Na entrevista coletiva após a partida, o técnico Thiago Carpini reconheceu que o Vitória não foi bem no clássico e ao mesmo tempo mostra indignação com a decisão do árbitro gaúcho Rafael Rodrigo Klein que viu Everton Ribeiro agredir a Neris com uma cabeçada e fez vistas grossas. O VAR também não entrou em ação.
“Talvez se tivesse tido um peteleco (na semifinal, o jogador da Jacuipense deu um peteleco no do Bahia e foi expulso), ele teria expulsado, mas a cabeça não. É difícil entender os critérios. Ele parou para analisar e não foi olhar. Estava 1 a 0, naquele momento o Vitória entrando na partida. A gente ficaria com um jogador a mais. E também é um jogador importante que não jogaria o próximo jogo. Então faz diferença. Não é desculpa, eu falei da minha responsabilidade do que aconteceu (resultado)”.
Carpini confessa que o gol aos 6 minutos do clássico desmontou a estratégia que havia traçado.

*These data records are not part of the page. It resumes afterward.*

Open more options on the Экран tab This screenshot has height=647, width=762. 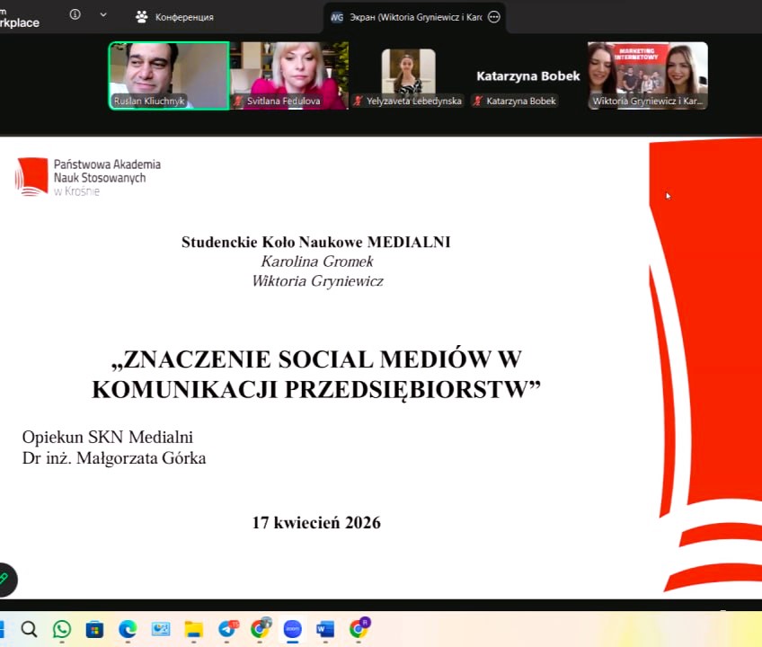coord(493,17)
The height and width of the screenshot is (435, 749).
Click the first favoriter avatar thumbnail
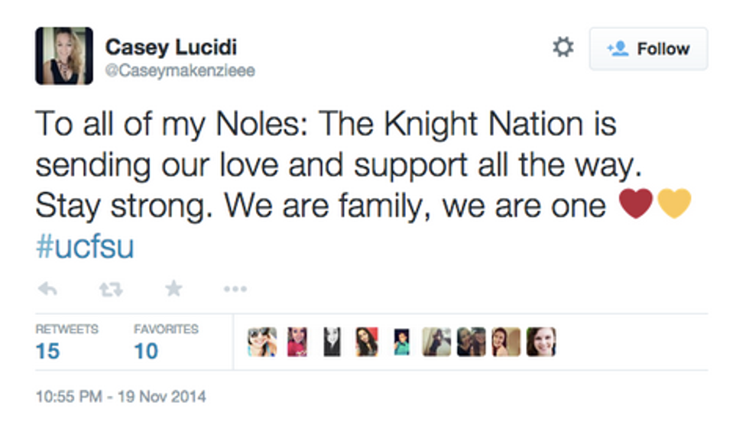[x=262, y=342]
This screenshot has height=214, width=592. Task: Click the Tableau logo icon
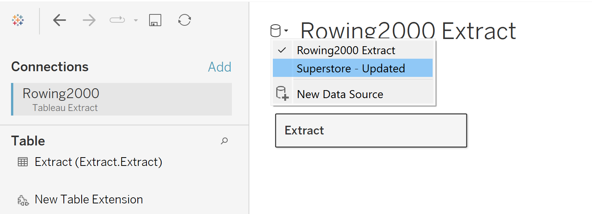pos(18,20)
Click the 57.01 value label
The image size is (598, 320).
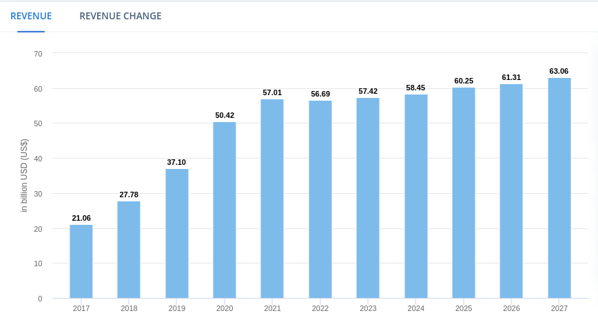[272, 92]
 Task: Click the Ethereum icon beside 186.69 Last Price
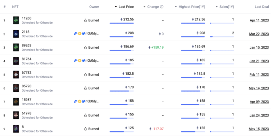(x=121, y=47)
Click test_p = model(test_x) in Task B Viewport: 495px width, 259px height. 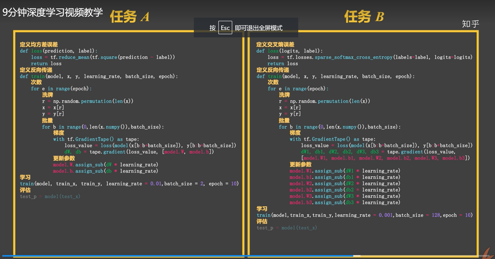[287, 228]
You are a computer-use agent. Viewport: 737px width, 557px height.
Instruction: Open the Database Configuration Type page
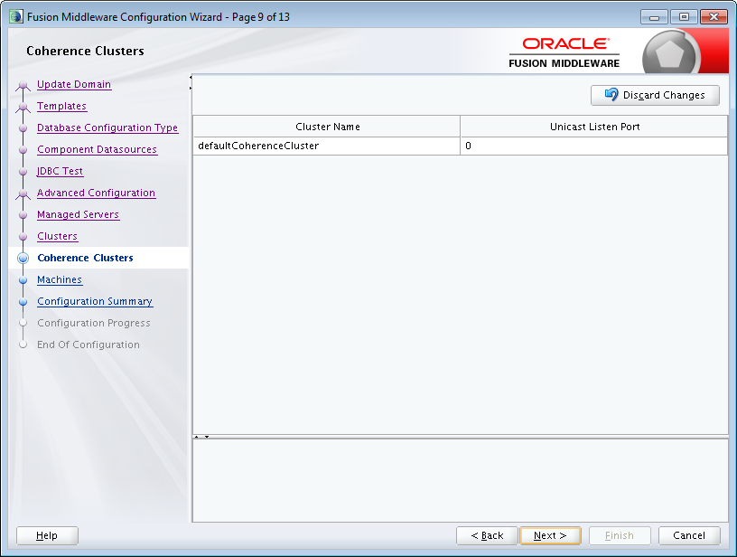coord(107,127)
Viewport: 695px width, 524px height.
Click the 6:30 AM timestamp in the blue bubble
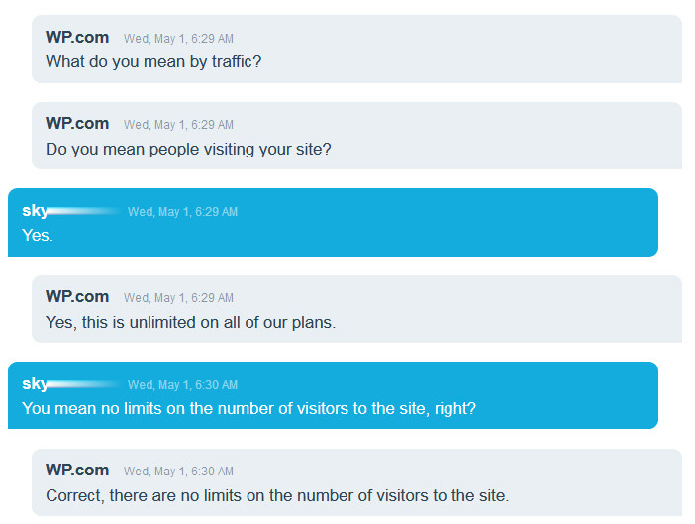(182, 385)
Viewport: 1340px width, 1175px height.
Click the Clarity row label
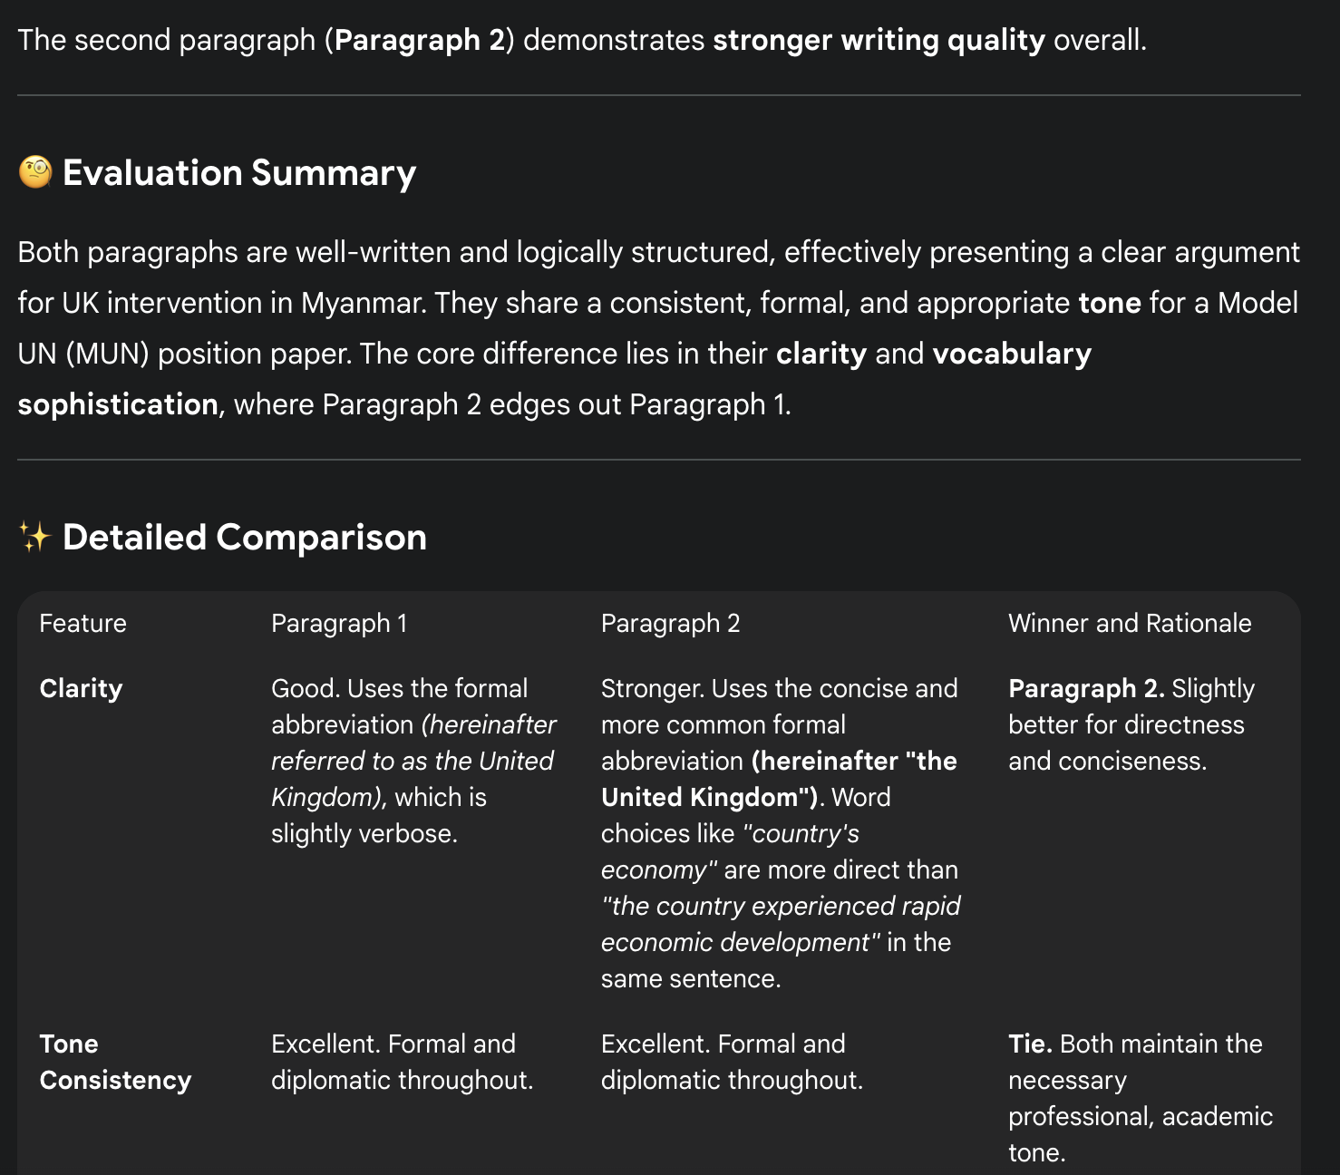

“Da maneira como as coisas se desenharam, sofrer um gol com seis minutos, fica difícil de seguir qualquer estratégia. O Bahia teve o volume e o controle do jogo, mas em alguns momentos nós também tivemos. Fato é que não fizemos um jogo bom, principalmente no aspecto ofensivo, onde temos criado muito pouco. O jogador que mais tem característica de enfrentamento (Matheuzinho) não conseguiu se recuperar para esse jogo. Agora temos o segundo tempo da decisão, para mim está tudo em aberto. Vamos focar nas coisas boas e fazer um bom clássico no Barradão. O torcedor é nosso diferencial. Pode ser nosso 12º jogador para nos ajudar a reverter essa situação”, acrescentou.